Gina Manès was born in Paris in 1893, as Blanche, the daughter of Amélie (or Émilie) Mursch. Blanche was recognised by Alfred Moulin three years later, when he married her mother. She thus became the daughter of a furniture merchant in the Faubourg Saint-Antoine. At the age of 18, in 1911, Blanche Moulin married a young stylist, Alphonse Brias, who worked for her father. They divorced shortly afterwards. Attracted to acting, she obtained minor roles at the Palais-Royal theatre, Les Capucines and Les Bouffes-Parisiens.
After these small roles and dance performances in the revues by Rip, she was discovered by actor and director René Navarre. He considered her photogenic and introduced her to film director Louis Feuillade.
Changing her name to Gina Manès, she made her film debut in Les Six Petits Coeurs des Six Petites Filles/The Six hearts of Six Little Girls (Edouard-Emile Viollet, 1916). She continued her stage career.
Her film career really took off with L’Homme sans visage/Eyes Without a Face (Louis Feuillade, 1919). She became a well-known film actress thanks to her role as the innkeeper’s daughter in L’Auberge Rouge/The Red Inn (Jean Epstein, 1923). This silent historical drama is based on the 1831 short story 'The Red Inn' by Honoré de Balzac. Location shooting took place at the Château de Vincennes.
Epstein subsequently gave her the lead in his Coeur fidèle/The Faithful Heart (1923), both opposite Léon Mathot. In this film, Manès is a woman married to a drunken brute from whom she does not dare to separate, although she dreams of running off with a sympathetic dockworker. Next she played an actress in a film by the avant-garde director Germaine Dulac, Ame d’artiste/Heart of an Actress (1924).
French postcard, no. 102. Studio Pathé Consortium Cinéma.
French postcard by Cinémagazine-Edition, Paris, no. 708.
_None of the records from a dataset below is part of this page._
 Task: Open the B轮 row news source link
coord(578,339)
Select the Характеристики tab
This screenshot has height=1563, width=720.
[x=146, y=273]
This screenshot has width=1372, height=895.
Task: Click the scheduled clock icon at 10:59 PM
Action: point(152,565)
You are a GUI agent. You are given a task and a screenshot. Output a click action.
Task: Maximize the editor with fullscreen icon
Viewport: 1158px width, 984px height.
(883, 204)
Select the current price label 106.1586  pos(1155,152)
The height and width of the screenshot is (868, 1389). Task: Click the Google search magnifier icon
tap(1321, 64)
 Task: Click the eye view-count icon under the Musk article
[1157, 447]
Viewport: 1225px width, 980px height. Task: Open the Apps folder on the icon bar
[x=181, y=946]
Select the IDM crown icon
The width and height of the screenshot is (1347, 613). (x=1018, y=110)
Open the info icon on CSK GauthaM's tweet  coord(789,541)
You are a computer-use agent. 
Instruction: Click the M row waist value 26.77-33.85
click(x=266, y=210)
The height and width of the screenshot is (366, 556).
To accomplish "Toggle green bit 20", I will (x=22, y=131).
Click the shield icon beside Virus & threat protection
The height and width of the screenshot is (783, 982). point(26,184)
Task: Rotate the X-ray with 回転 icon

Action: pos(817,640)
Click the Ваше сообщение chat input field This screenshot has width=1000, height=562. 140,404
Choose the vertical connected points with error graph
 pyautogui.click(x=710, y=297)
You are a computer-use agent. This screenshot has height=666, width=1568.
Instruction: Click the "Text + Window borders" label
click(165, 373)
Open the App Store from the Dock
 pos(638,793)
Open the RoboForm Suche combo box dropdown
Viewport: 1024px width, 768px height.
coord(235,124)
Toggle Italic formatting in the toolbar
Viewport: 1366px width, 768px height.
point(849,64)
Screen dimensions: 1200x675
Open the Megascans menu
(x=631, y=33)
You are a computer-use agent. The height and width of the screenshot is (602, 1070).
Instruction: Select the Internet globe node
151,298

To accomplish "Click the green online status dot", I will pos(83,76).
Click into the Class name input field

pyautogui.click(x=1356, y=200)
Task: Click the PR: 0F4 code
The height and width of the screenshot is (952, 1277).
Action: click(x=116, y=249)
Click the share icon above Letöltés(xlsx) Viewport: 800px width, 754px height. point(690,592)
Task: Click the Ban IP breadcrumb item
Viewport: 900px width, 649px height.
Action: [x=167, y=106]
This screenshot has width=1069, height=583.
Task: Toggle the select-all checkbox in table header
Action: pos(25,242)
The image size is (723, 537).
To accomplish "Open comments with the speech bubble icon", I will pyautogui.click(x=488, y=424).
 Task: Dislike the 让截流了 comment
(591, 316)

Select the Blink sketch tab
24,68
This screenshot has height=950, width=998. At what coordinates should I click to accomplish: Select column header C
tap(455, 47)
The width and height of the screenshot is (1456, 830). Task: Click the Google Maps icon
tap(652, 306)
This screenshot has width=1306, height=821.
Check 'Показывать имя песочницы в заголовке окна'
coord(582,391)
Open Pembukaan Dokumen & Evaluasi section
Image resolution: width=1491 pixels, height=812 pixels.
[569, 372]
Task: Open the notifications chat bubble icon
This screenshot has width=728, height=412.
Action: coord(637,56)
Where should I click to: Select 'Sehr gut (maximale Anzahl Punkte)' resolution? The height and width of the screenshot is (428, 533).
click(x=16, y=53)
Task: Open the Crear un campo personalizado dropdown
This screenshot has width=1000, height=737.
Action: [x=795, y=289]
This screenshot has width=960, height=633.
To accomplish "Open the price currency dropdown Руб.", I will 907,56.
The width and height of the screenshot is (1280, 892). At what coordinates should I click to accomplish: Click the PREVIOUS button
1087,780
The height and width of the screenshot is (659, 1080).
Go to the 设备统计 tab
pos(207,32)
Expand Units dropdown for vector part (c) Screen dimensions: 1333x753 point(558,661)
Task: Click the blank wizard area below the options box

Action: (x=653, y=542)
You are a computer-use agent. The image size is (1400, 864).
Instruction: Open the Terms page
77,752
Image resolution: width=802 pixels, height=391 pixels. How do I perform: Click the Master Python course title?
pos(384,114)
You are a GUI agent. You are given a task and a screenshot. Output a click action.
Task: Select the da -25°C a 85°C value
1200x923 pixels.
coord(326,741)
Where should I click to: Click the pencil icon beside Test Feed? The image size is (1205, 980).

Italian postcard by G.B. Falci Editore, Milano, no. 320. Photoi: S.A.G. Leoni. Gina Manès as Josephine de Beauharnais in Napoléon (Abel Gance, 1927).
Because of her troubling beauty, her heavy and poisonous look and her feline movements, Gina Manès soon became type-casted as seductress and femme fatale. Her nicknames became 'The Vamp with the Emerald Eyes', and 'The Athena with the Green Look'.
In 1927, director Abel Gance cast her as Joséphine de Beauharnais in his epic historical fresco Napoléon (1927). Gance asked her to do a screen-test in the studio dressed only in a nightgown and jewels, Directoire styled. "I had to hum a cheerful song, then a complaining song, after which he decided that I was the perfect character for the role, as I had the historic Creole mood."
In the following year, Jacques Feyder directed Manès in what is considered to be her best role, the title character in Thérèse Raquin/Shadows of Fear (1928), after the novel by Émile Zola. The film was a Franco-German production, involving German scriptwriters, a German production manager, art direction by a Russian and a German, cinematography by a Dane and a German, and both French and German actors (including Hans Adalbert Schlettow and La Jana). The story deals with a truck driver (Schlettow) who kills the husband of the woman (Manès) he loves, but a blackmailer threatens to reveal the murder. Unfortunately, no copy of the film remains.
In the late 1920s foreign studios called, so Manès acted in Germany and Sweden in Die Heilige und ihr Narr/The Saint and Her Fool (Wilhelm Dieterle aka William Dieterle, 1928), Die Todesschleife/Looping the loop (Arthur Robison, 1928), and Synd/Sin (Gustav Molander, 1928) with Lars Hanson and based on August Strindberg.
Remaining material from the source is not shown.